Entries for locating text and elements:
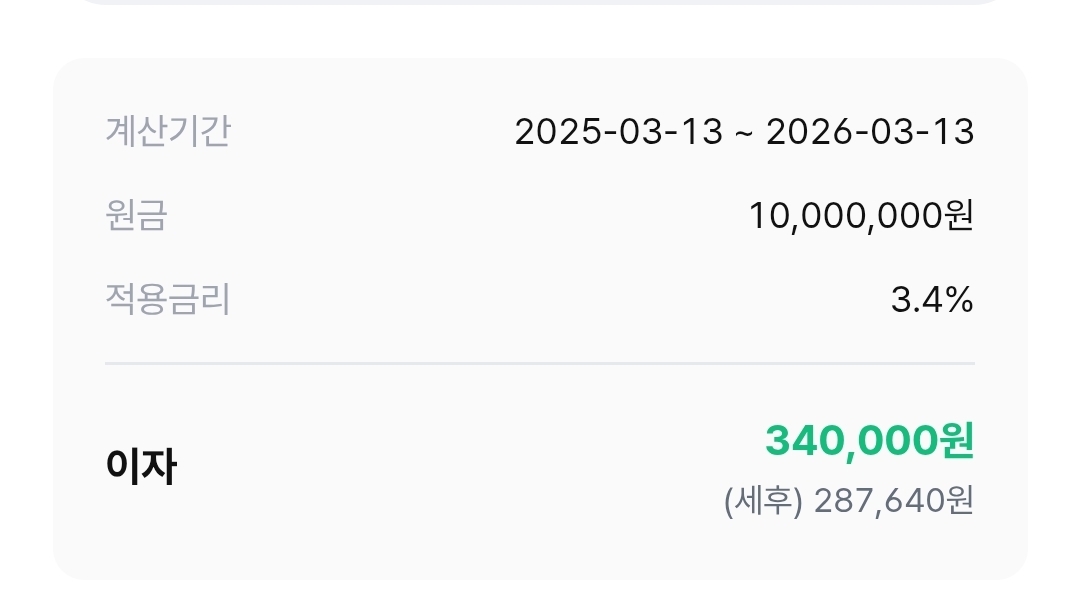1080x612 pixels.
Task: Click the divider line above 이자
Action: pyautogui.click(x=540, y=363)
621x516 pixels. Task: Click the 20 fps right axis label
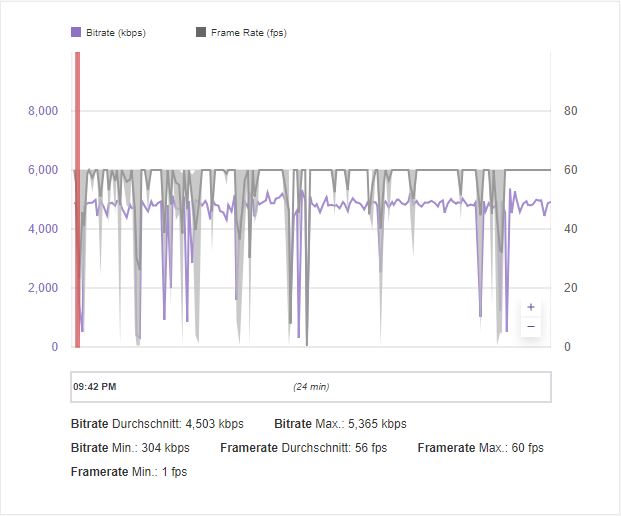point(571,288)
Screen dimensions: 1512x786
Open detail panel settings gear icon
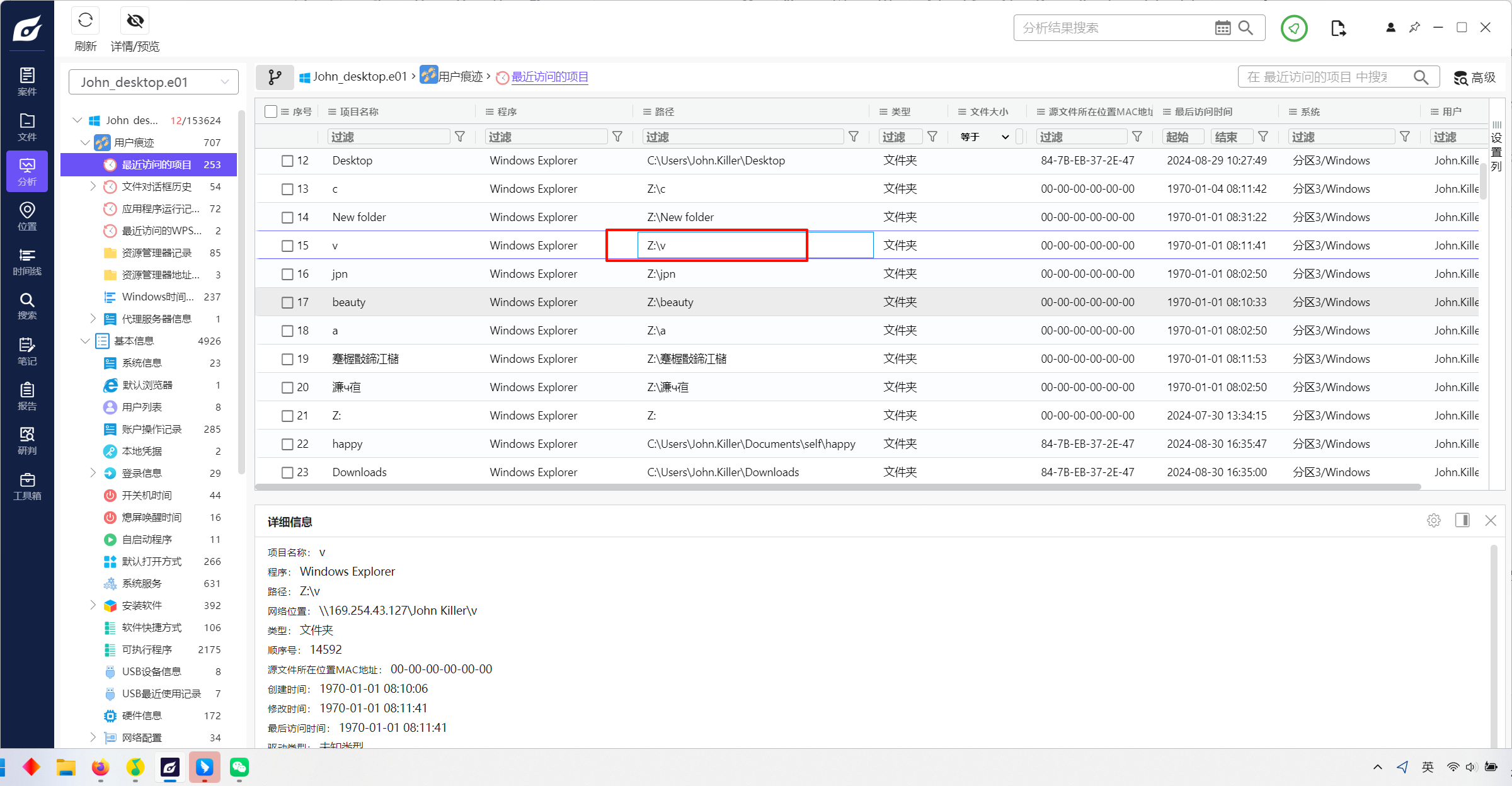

TASK REQUIREMENTS:
Rewrite all the records above, replacing "gear" with "cog" and keeping everything else the same. Leave the pictures out of your answer.

ANSWER TO THE PROBLEM:
1080x612 pixels.
Task: Click the divider line above 이자
Action: pyautogui.click(x=540, y=363)
621x516 pixels. Task: Click the 20 fps right axis label
point(571,288)
Screen dimensions: 1512x786
Open detail panel settings cog icon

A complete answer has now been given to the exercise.